11 Cache management means 12 Management table 13 Area list 14 Storage medium 15 Permanent storage medium 14-1 Storage medium 1
14-2 Storage medium 2
14-3 Storage medium 3
14-4 Storage medium 4
21 Storage area 22 Identification code (area number)
31 Area number 32 Status field 33 Media address field 34 Area list pointer field 35 Permanent medium number field 41 Free list head 42 Host address member 43 Data length / member 44 Area address member 45 List pointer member

Claims (6)

In a storage system for temporarily storing data to be stored in a permanent storage medium, temporarily storing the data in the temporary storage medium, reading the temporarily stored data from the temporary storage medium, and transferring the data to the permanent storage medium.
The temporary storage medium is composed of at least three temporary storage media;
Each of the temporary storage media has a redundant relationship in combination with a temporary storage medium that differs for each storage area between two or more temporary storage media, and at least one temporary storage medium has a redundant relationship with the storage area. Each has a plurality of storage areas set to disappear,
Of the at least three temporary storage media, the at least one temporary storage medium is redundant with the storage area in parallel with writing data to each storage area having a redundancy relationship with at least two temporary storage media. Reading data from unrelated storage areas;
A method of controlling a storage system, comprising: writing data read from the at least one temporary storage medium to the permanent storage medium. When writing data to each storage area in response to a write request to the permanent storage medium, a write address included in the write request, a data length of the write data, and an address of the temporary storage medium to which the data is written Are arranged in the order of the write address in a list structure for each storage area,
In response to a data read request, when there are a plurality of elements having a write address corresponding to the read request in the list structure, the size of the address of the temporary storage medium set in the plurality of elements The method for controlling a storage system according to claim 1, wherein data to be read is selected according to the data, and the selected data is read from the temporary storage medium. Of the at least three temporary storage media, when writing data to each storage area having a redundancy relationship with at least two temporary storage media, select the storage area to be written in a predetermined order;
The redundant relationship that each temporary storage medium has in combination with a temporary storage medium different for each storage area between two or more temporary storage media is in the predetermined order for selecting the storage area at the time of data writing. Correspondingly, at least one of the plurality of temporary storage media having the redundancy relationship with respect to the storage area selected in a certain order is the same as the plurality of temporary storages for the storage area selected in the next order. The storage system control method according to claim 1 or 2, wherein the storage system has no redundant relationship with other storage media. 4. The data is written to the temporary storage medium as a set of write address, data length, and data in response to a write request to the permanent storage medium. 5. The storage system control method according to claim 1. In a storage system controller for storing data to be stored in a permanent storage medium, temporarily storing the data in a temporary storage medium, reading the temporarily stored data from the temporary storage medium, and transferring the data to the permanent storage medium.

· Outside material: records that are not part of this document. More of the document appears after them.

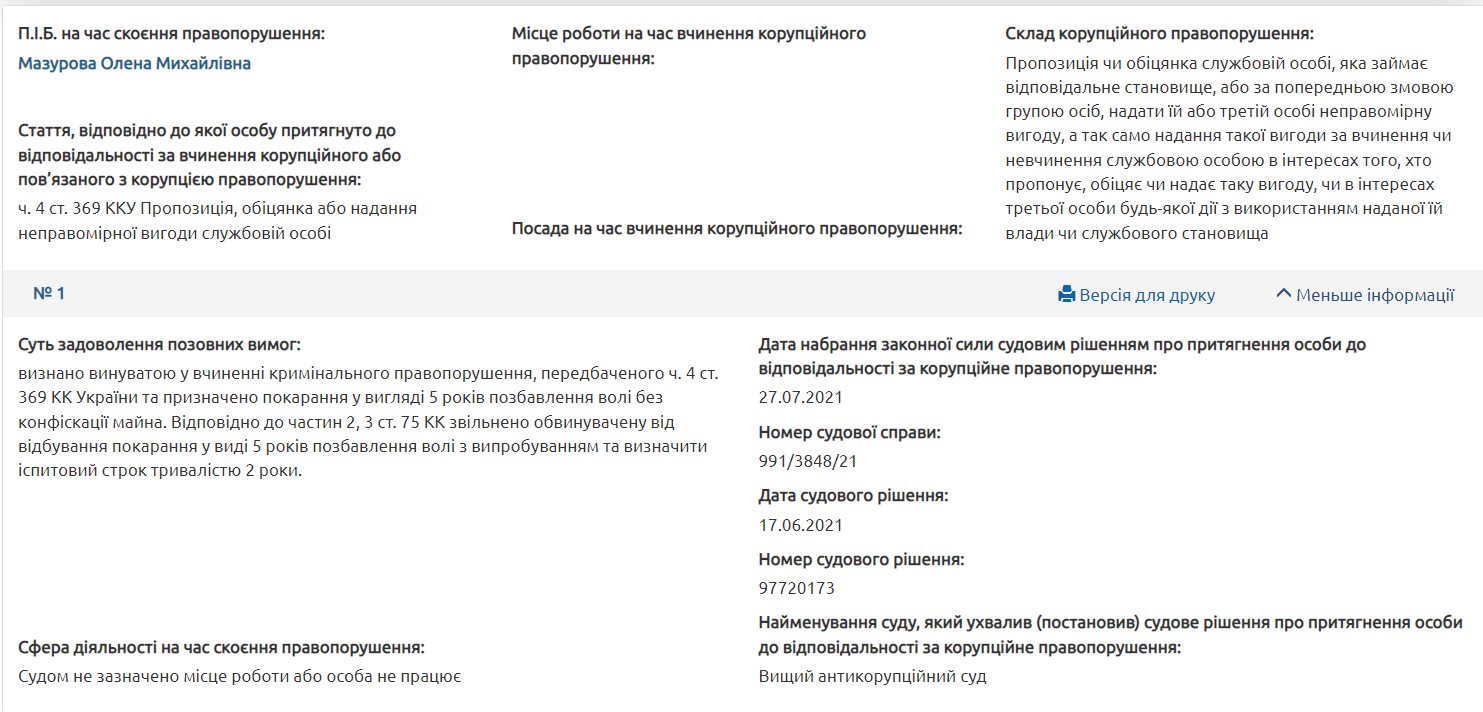
Task: Collapse details via Меньше інформації
Action: [x=1365, y=295]
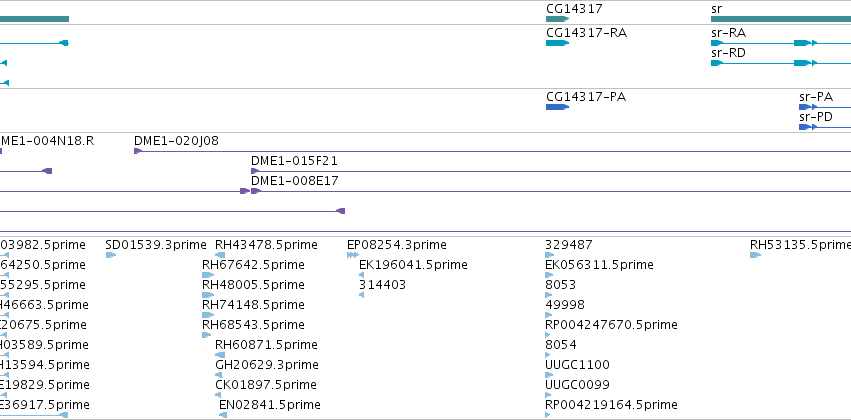Click the 329487 feature label
The image size is (851, 420).
pos(569,245)
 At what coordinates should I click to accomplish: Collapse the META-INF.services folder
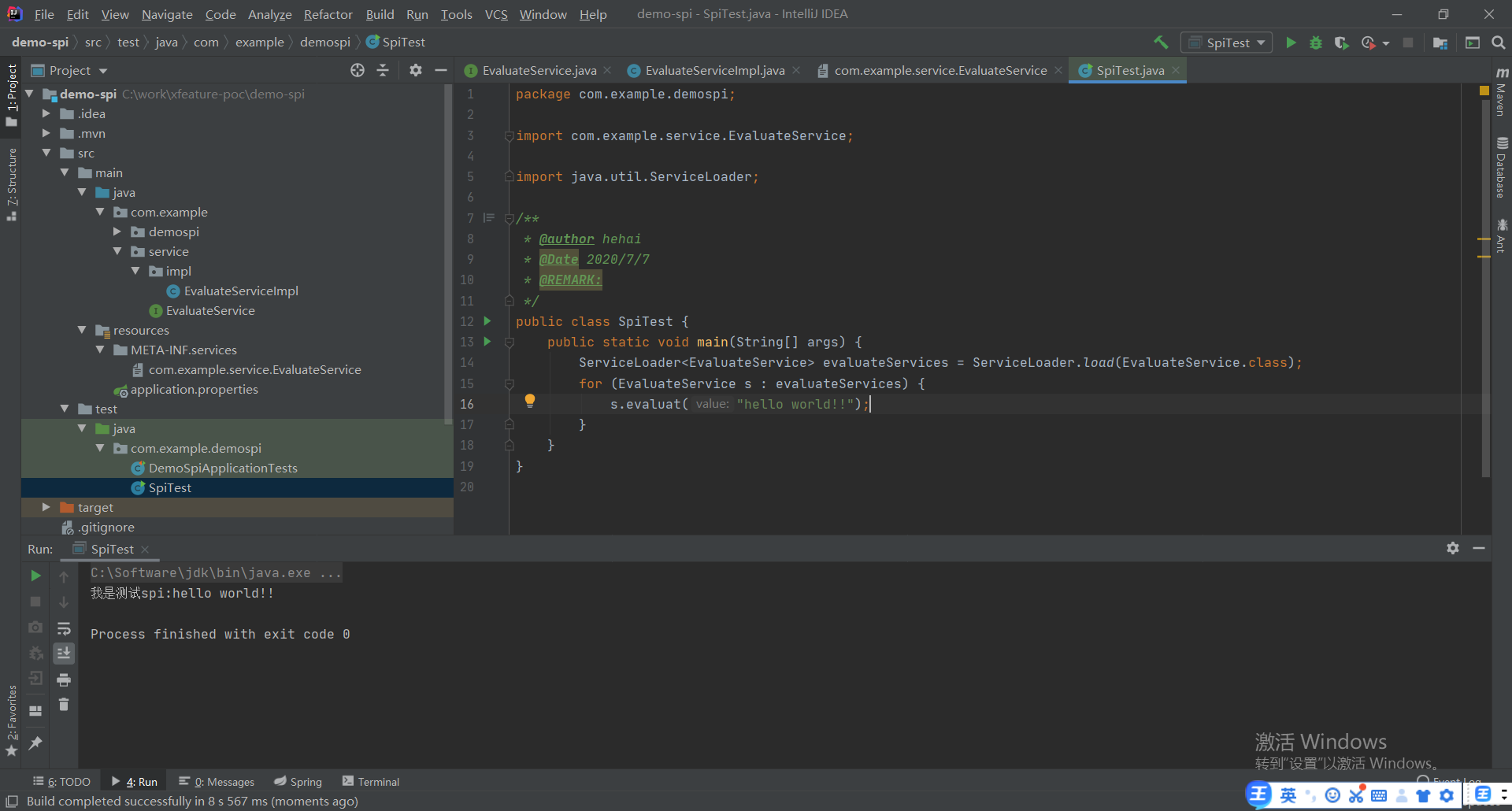click(100, 350)
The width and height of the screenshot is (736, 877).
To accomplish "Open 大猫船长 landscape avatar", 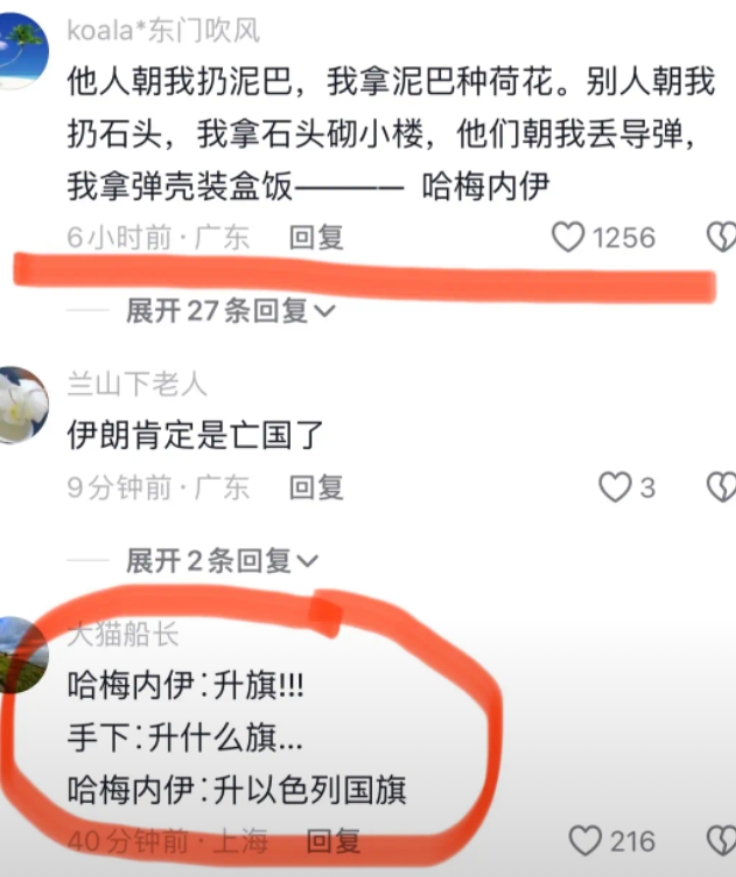I will [x=22, y=655].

The temporary storage medium is composed of at least three temporary storage media;
Each of the temporary storage media has a redundant relationship in combination with a temporary storage medium that differs for each storage area between two or more temporary storage media, and at least one temporary storage medium has a redundant relationship with the storage area. Each has a plurality of storage areas set to disappear,
The storage system controller
Of the at least three temporary storage media, the at least one temporary storage medium is redundant with the storage area in parallel with writing data to each storage area having a redundancy relationship with at least two temporary storage media. Means for reading data from unrelated storage areas;
Means for writing data read from the at least one temporary storage medium to the permanent storage medium. In a storage system controller for storing data to be stored in a permanent storage medium, temporarily storing the data in a temporary storage medium, reading the temporarily stored data from the temporary storage medium, and transferring the data to the permanent storage medium.
The temporary storage medium is composed of at least three temporary storage media;
Each of the temporary storage media has a redundant relationship in combination with a temporary storage medium that differs for each storage area between two or more temporary storage media, and at least one temporary storage medium has a redundant relationship with the storage area. Each has a plurality of storage areas set to disappear,
The storage system controller
Of the at least three temporary storage media, the at least one temporary storage medium is redundant with the storage area in parallel with writing data to each storage area having a redundancy relationship with at least two temporary storage media. Reading data from unrelated storage areas;
A program for a storage control apparatus, comprising: a command for executing, using a computer, a process of writing data read from the at least one temporary storage medium to the permanent storage medium.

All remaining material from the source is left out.